L’abbatiale Sainte-Foy de Conques en Rouergue est un monument daté avec une précision et une certitude remarquables. Mais ce qui nous intéresse, ce n’est pas tant cette date pour elle-même et isolée : c’est au contraire, en la rapprochant de celles d’autres monuments plus ou moins bien datés, de pouvoir les classer, les mettre en ordre, et par là saisir le moment et le lieu où ensuite elle s’est transformée, non certes selon une évolution continue, mais vraisemblable, du moins en ce qui concerne les techniques. C’est ce que nous voudrions essayer de montrer pour l’architecture et la sculpture de l’église Sainte-Foy de Conques1.

La Chronique de l’abbaye, rédigée peu après les événements qu’elle rapporte, nous apprend que l’abbé Odolric (1037-1065) a construit pour la plus grande partie la basilique : « basilicam ex maxima parte consummavit ». Sans doute faut-il se garder de prendre au pied de la lettre les documents de cette sorte, souvent entachés d’exagération. Mais dans le cas présent les successeurs d’Odolric ne semblent pas avoir eu à s’occuper de construire l’église : Bégon (1087-1107) a bâti le cloître, fait fabriquer des reliquaires en or, recopier des manuscrits ; tous ces ouvrages indiquent que les ressources ne manquaient pas et que la construction de l’église, œuvre primordiale, était achevée. Pourquoi serait-elle restée en chantier? Aucun document dans les archives, aucune trace de reprise dans l’édifice ne nous autorise à supposer une interruption dans les travaux. Et s’il y eut interruption, rien ne dit qu’elle fut de longue durée et suivie d’un changement dans le projet initial. Un recueil d’indulgences octroyées par les évêques des diocèses voisins, marque une circonstance solennelle, peut-être la pose de la première pierre ; en considérant la date de l’élection et de la mort de chacun de ces évêques, on arrive à circonscrire entre 1050 et 1053 la date de cet événement. Ce qui compte en architecture, c’est le projet, le dessein, mieux que l’exécution plus ou moins rapide. (A Conques elle fut rapide, puisque l’abbé Odolric – mort en 1065 – réussit à l’achever pour la plus grande part.) Nous pouvons donc affirmer que Sainte-Foy est une église du milieu du XIe siècle.

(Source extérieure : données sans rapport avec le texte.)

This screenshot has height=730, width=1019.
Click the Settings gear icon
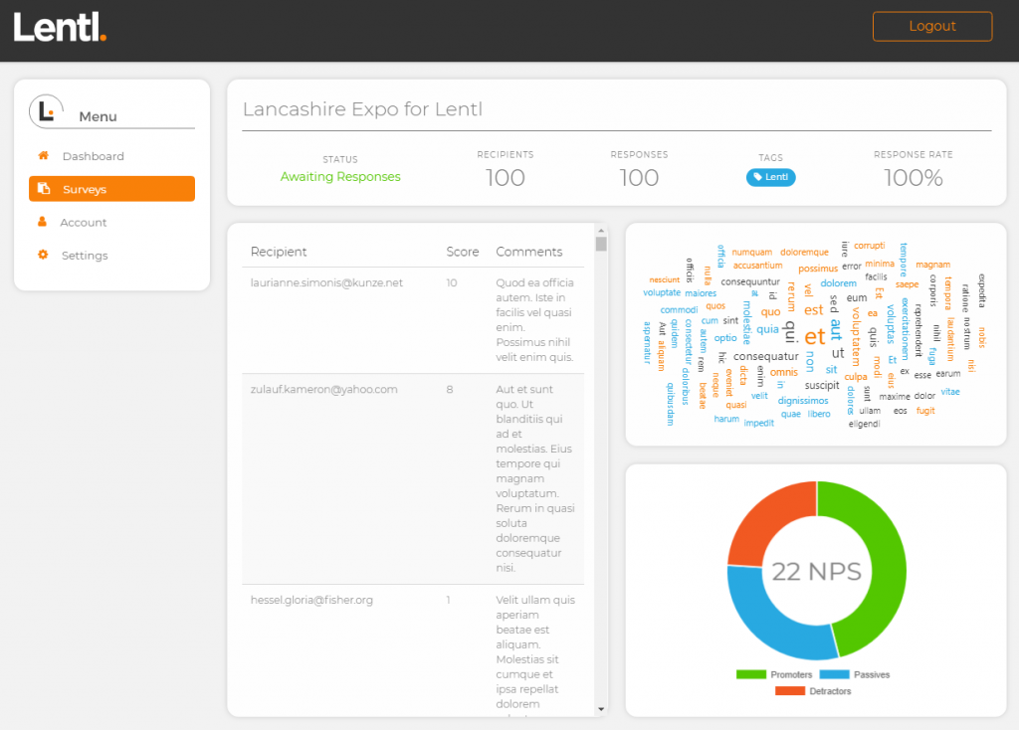43,256
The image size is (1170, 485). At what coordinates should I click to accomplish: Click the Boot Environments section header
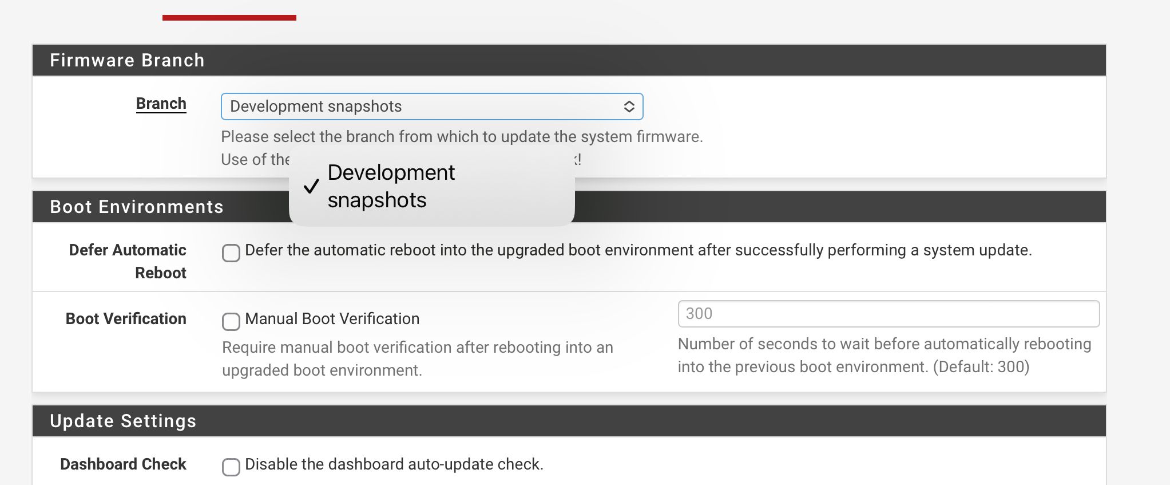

Par son plan, son élévation et son voûtement, elle appartient à la série bien établie des grandes églises de pèlerinage et se situe au second rang de celles qui nous sont connues : Saint-Martin de Tours, au début du siècle ; Sainte-Foy, de peu antérieure à Saint-Martial de Limoges, dont la reconstruction est due, semble-t-il aux moines de Cluny, arrivés en 1063 ; Saint-Sernin de Toulouse et Saint-Jacques de Compostelle, à peu près contemporaines, dans le dernier quart du XIe siècle.

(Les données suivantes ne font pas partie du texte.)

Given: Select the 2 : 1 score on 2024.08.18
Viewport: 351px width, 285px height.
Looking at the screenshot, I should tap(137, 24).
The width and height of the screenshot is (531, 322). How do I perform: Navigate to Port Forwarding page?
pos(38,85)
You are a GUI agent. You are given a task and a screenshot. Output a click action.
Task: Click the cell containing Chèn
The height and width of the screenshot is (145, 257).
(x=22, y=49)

/6/ Il convient ici d’écarter un argument tendant à donner la priorité à Saint-Jacques sur Saint-Sernin et sur Saint-Martin : parlant de l’église tourangelle, le Guide de Pèlerins2 nous dit qu’elle est construite à la ressemblance de Saint-Jacques. Mais de nombreux exemples de ce même livre montrent que le passif fabricatur n’a pas le sens du présent (on est en train de construire), mais est mis pour fabricata est (est construite). L’auteur, (qui n’était pas archéologue) note la ressemblance et confond copie et modèle. Mais nous connaissons assez l’histoire de la construction de Saint-Martin pour savoir que l’église du début du XIe siècle a subsisté jusqu’à la fin du XVIIIe sans autre changement essentiel que dans le voûtement3.

La première caractéristique des églises de pèlerinage est, dans le plan, le déambulatoire à chapelles rayonnantes. Cette composition architecturale, la plus monumentale et harmonieuse, la plus belle qui soit, a été précédée et préparée par de nombreux essais, dès l’époque carolingienne, dans les pays de la Loire et en Auvergne ; peut-être y en eut-il une ébauche encore imparfaite à Saint-Martin dès le début du Xe siècle ; elle fut en tous cas pleinement réalisée dans la basilique de l’an mille, qui fut le modèle des suivantes.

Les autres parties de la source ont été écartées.